START Given data

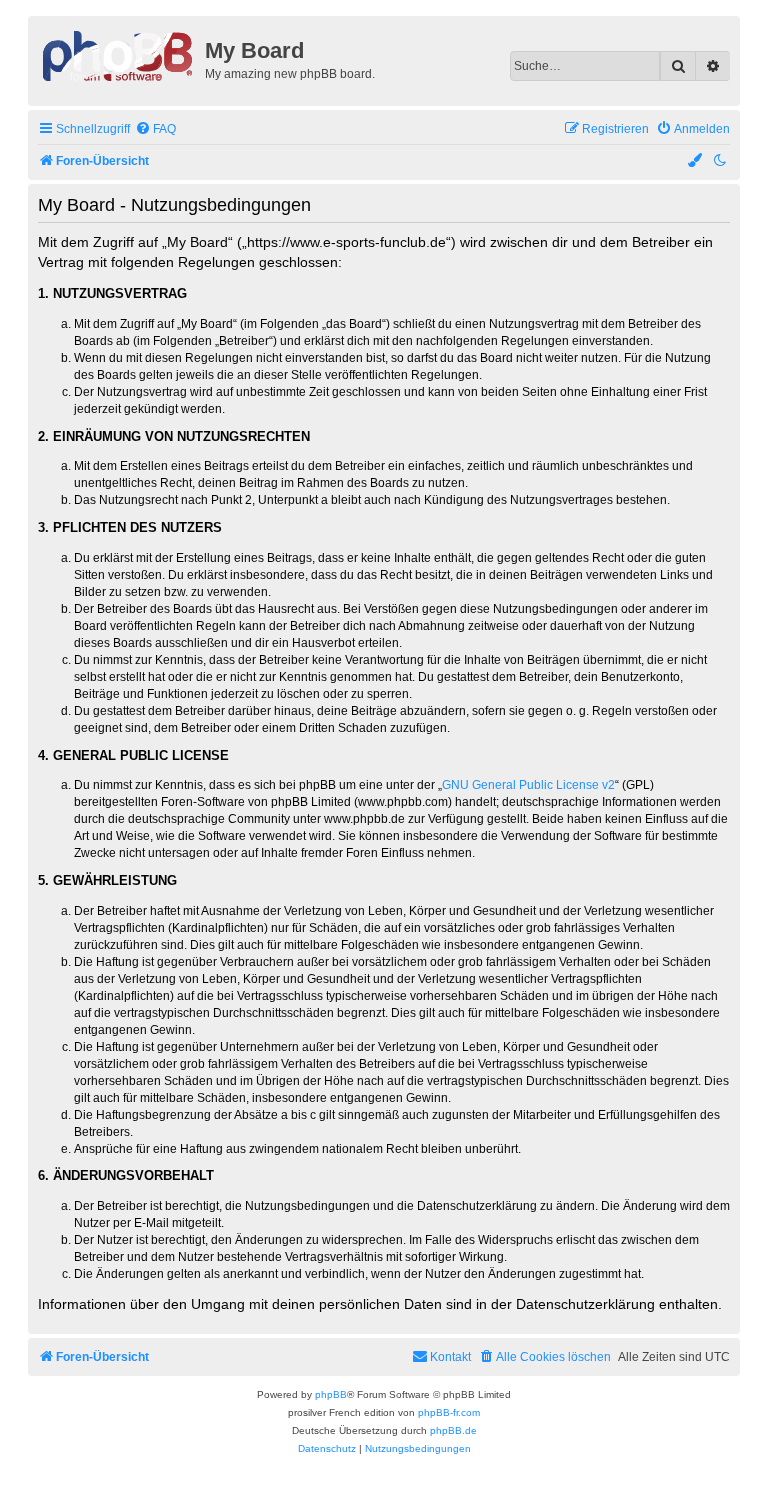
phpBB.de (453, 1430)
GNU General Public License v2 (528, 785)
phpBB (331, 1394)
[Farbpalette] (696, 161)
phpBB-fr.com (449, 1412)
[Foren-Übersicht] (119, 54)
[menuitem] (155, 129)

END Given data
START Given data

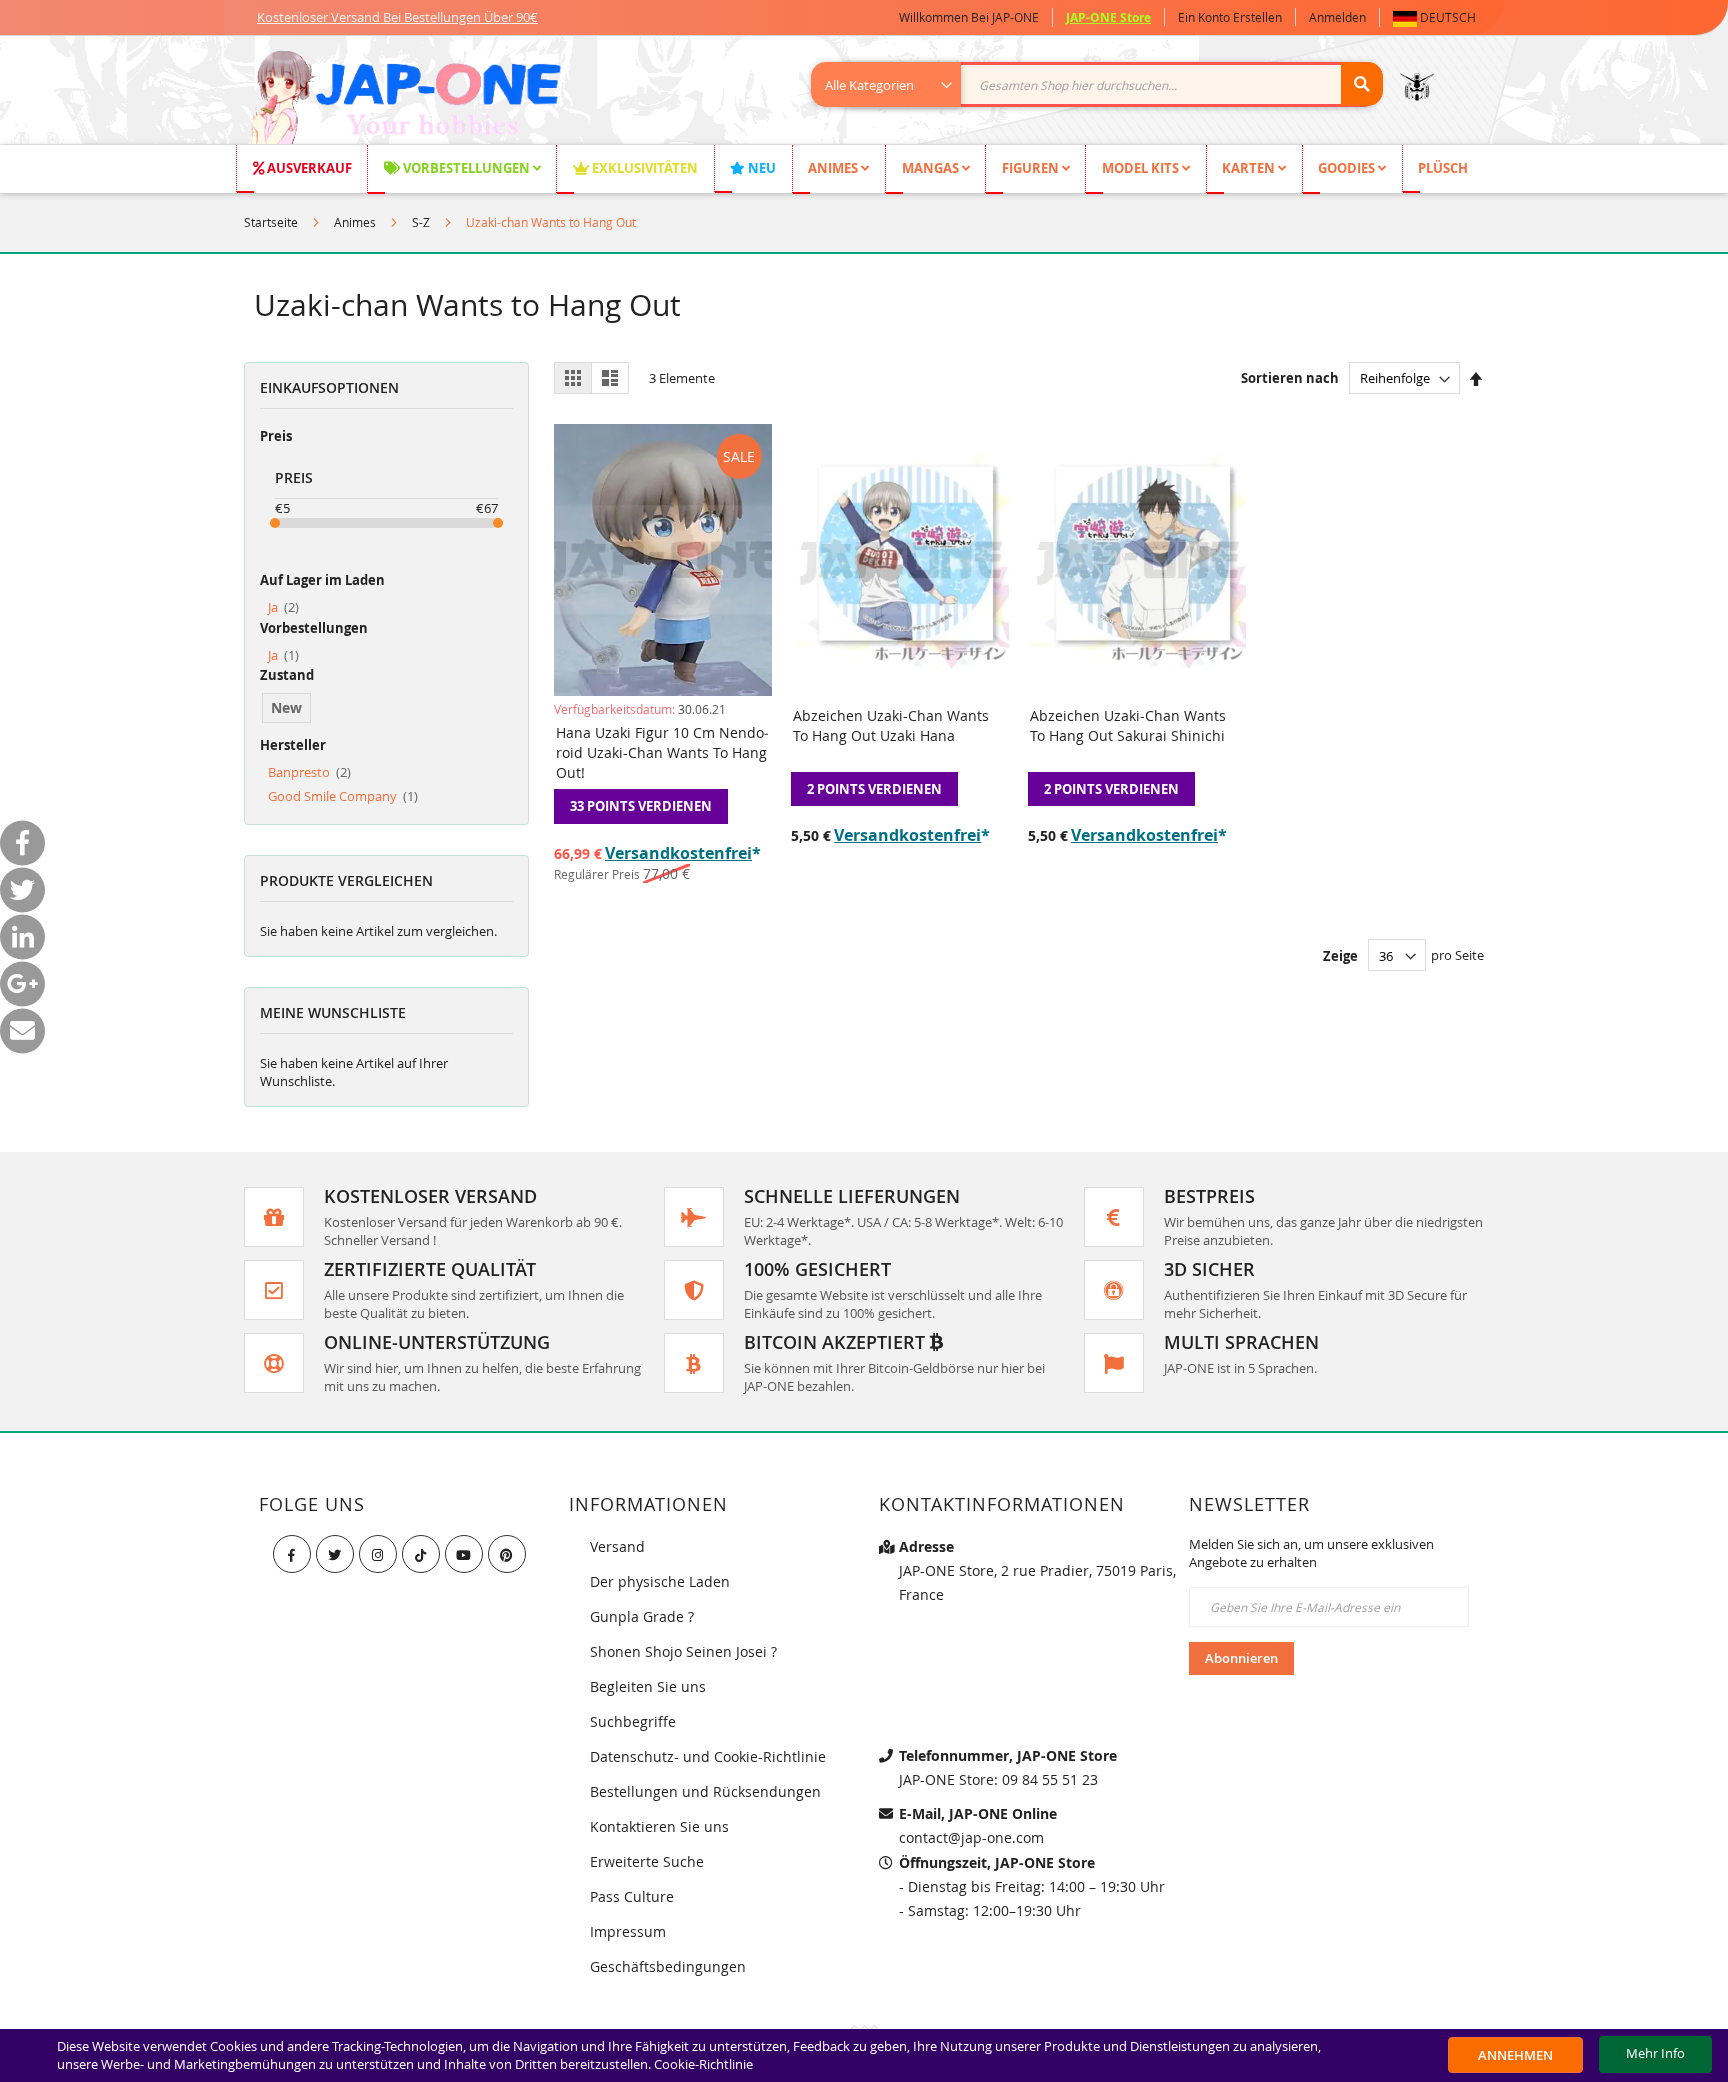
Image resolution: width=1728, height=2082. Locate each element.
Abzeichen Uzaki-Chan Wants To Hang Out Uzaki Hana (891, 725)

END Given data

Work to complete: Reproduce word for word the material above, starting with the line that has "phpBB.de (453, 1430)" and stopping after the line that has "[menuitem] (155, 129)".

Task result:
phpBB.de (453, 1430)
GNU General Public License v2 (528, 785)
phpBB (331, 1394)
[Farbpalette] (696, 161)
phpBB-fr.com (449, 1412)
[Foren-Übersicht] (119, 54)
[menuitem] (155, 129)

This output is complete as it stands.